Katniss makes her first kill—the kid who snared and speared Rue—and becomes a murderer.

Harry’s broom gets cursed during Quittich. (He thinks it’s Snape--who’s really muttering a counter-curse. But right beside him is Quirrell and that pesky turban.)

POTTER, like other stories with suspenseful twists revealed at the end, is a little tricky where Pinch Points are concerned. Because instead of two pinch points, you really have four: The two red herrings you want the reader to fall for as the writer, and the two true sightings of the bad guy that the reader probably won’t realize are there until they go back and read the story for a second time.

If you’re working off a Four-Act plot structure, the Pinch Points happen during Act II and Act III—on either side of the midpoint.  You may have other moments like this at other points during your book, where the reader sees the antagonistic force for themselves, but there will be at least two of them.

***Two questions I had when I first read about Pinch Points***

If we are in first person POV, how do we see the antagonist’s evil nature without the MC’s bias?
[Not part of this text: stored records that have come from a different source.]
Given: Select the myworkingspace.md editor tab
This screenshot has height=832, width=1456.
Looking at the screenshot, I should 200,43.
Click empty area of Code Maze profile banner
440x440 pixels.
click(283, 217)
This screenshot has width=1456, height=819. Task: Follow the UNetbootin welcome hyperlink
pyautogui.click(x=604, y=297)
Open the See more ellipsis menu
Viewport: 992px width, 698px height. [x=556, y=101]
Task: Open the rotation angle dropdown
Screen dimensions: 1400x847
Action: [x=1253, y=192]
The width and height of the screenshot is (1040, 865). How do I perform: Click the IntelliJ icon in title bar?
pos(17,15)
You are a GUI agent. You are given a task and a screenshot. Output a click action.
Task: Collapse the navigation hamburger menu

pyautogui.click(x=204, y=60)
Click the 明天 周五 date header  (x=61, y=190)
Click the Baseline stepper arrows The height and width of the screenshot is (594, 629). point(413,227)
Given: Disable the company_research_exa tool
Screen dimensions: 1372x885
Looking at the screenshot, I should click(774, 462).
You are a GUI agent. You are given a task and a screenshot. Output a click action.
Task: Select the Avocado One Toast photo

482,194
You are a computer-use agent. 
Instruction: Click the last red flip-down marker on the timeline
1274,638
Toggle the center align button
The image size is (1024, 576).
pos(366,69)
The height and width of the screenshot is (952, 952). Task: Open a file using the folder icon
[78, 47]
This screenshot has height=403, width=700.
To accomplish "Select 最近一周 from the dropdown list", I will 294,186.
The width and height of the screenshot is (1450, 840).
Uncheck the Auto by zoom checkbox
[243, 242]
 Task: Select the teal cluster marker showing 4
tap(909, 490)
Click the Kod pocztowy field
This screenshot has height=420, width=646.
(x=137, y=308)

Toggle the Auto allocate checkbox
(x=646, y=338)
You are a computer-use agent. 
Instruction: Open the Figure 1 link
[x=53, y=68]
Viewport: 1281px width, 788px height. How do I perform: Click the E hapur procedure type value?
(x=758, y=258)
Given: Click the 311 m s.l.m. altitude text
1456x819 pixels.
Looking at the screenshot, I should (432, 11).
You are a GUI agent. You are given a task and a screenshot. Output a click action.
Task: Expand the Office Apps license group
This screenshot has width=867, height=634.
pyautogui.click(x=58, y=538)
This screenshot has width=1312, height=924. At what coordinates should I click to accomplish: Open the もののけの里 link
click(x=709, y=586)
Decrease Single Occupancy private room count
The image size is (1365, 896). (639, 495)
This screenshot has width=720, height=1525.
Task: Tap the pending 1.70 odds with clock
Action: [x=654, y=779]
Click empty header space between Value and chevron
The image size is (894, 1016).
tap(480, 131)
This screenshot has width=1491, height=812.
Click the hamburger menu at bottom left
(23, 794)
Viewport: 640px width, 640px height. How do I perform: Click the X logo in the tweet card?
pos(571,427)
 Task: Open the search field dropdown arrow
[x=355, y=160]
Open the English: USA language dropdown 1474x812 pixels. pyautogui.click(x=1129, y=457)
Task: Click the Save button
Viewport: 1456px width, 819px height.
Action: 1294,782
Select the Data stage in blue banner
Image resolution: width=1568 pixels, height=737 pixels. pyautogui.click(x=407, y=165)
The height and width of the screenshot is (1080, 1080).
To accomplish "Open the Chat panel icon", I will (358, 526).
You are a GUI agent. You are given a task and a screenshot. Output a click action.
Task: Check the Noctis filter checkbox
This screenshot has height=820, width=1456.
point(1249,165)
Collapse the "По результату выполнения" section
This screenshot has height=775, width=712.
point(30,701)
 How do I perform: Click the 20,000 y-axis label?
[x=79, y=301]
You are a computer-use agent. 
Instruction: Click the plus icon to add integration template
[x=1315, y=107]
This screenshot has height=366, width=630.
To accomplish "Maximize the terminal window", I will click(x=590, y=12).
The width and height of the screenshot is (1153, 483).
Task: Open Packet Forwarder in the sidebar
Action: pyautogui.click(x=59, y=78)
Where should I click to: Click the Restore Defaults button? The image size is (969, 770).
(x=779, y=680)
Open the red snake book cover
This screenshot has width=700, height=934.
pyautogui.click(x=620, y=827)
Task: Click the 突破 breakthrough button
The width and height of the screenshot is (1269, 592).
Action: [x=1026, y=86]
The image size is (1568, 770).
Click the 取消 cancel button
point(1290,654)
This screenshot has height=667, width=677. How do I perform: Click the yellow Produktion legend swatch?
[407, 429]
The reader can always have a different opinion from your main character. This is one of the reasons it’s really important for your MC to have flaws. If your MC is perfect, and we’re in his/her head, there’s not a lot of surprise happening with the Pinch Points. And she might be aware of who the bad guy is, he just might not fully perceive the scene the way a reader would should they go back and read for a second time.

What if you’re writing a romance or other such manuscript where the antagonist isn’t a character, but rather some sort of internal struggle?

There’s still got to be an antagonistic force. It might not be a person. It might be a character flaw. It might be a relationship conflict. But if your story doesn’t have conflict, if nothing opposes your main character, you don’t have a plot.